*To do*
Output the line that contains "Click the Share button", then every line beneath it through the end of the records, exactly as given and with no other lines.
:: Data records
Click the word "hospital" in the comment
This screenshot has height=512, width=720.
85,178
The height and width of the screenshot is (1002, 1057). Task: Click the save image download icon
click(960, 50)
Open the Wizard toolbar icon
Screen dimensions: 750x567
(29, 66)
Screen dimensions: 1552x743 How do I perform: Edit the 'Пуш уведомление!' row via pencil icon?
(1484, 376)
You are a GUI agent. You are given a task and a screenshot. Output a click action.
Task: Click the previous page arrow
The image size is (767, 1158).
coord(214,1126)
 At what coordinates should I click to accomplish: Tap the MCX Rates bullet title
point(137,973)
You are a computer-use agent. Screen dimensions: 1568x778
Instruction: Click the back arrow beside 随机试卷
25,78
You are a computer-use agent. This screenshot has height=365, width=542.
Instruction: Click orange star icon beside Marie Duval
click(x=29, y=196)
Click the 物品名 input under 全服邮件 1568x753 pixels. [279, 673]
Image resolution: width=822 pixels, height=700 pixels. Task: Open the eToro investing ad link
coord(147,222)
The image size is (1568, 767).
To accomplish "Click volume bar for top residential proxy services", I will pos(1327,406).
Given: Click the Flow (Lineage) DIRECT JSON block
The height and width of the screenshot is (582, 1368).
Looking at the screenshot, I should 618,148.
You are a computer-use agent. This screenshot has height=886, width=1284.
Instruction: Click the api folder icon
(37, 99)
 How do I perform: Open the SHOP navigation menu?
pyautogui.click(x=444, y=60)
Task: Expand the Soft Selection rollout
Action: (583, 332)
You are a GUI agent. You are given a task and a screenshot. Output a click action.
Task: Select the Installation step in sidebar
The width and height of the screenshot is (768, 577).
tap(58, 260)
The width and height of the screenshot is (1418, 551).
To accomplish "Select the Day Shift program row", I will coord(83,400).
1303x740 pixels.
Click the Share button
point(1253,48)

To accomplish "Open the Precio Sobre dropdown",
::::
*Written answer*
Click the Share button
point(1253,48)

To accomplish "Open the Precio Sobre dropdown",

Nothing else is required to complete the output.